LLMs have become ubiquitous in modern life, creating the need for more advanced XAI.[1][2] Mechanistic interpretability aims to reverse engineer complex neural networks.[3][4] An issue with LLMs is that their neurons are not as interpretable as other neural networks such as CNNs--the neurons of LLMs are more polysemantic.[5][6] However, these polysemantic neurons can still achieve a variety of tasks, since inputs tend to be sparse, so only a limited number of "features" of language are activated at a time in the models. Training SAEs on LLM activations attempts to create monosemantic features of these LLMs.[7][8]

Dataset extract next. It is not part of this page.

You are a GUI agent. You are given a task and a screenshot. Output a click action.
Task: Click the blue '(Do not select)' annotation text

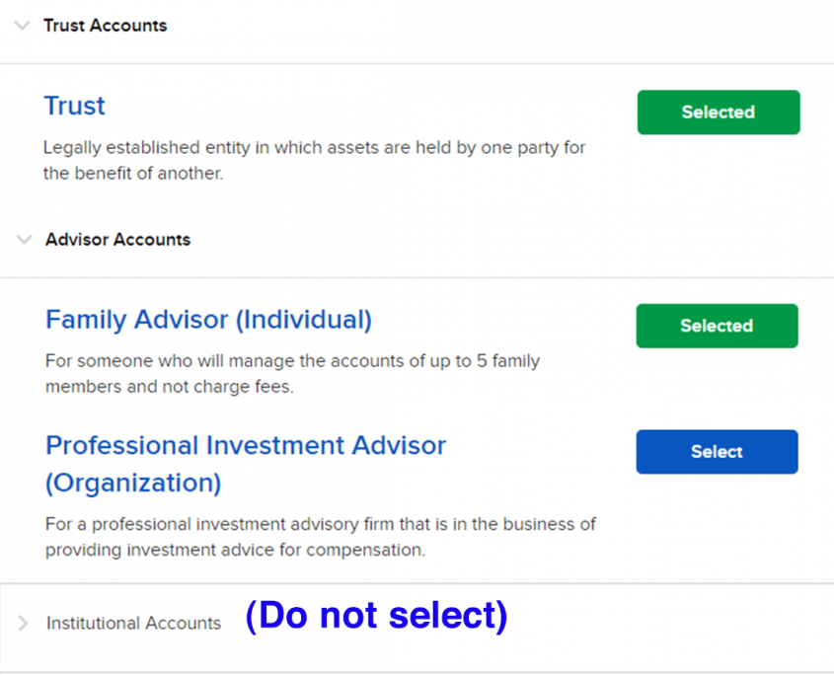(376, 616)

SAEs as XAI for LLMs tend to be trained on activations from layers of the LLMs. The SAEs reconstruct the activations during training. Normally, autoencoders reduce the input to fewer latent features; however, with SAEs, an expansion factor () is multiplied by the input dimensions () to create the number of hidden dimensions () in the SAE. The activations of the hidden dimensions of the SAEs are the attempted monosemantic feature values. These features can then be manipulated, such as by clamping at a high value or turning them off, to affect the output of the LLM. Templeton et al. have shown that an LLM can talk excessively about the Golden Gate Bridge, when they identified a feature of the bridge and clamped it to a high value.[8:1] Feature steering also has implications for responsible AI, where Harle and coauthors showed that they could reduce toxicity in an LLM by turning off toxic features.[9] However, Neel Nanda's team at Google Deep Mind (GDM) has diverted research away from SAEs, citing that they perform poorly compared to linear probes when classifying harmful OOD content in prompts.[10] However, Chris Olah of Anthropic disagrees and will continue to research with SAEs.[11]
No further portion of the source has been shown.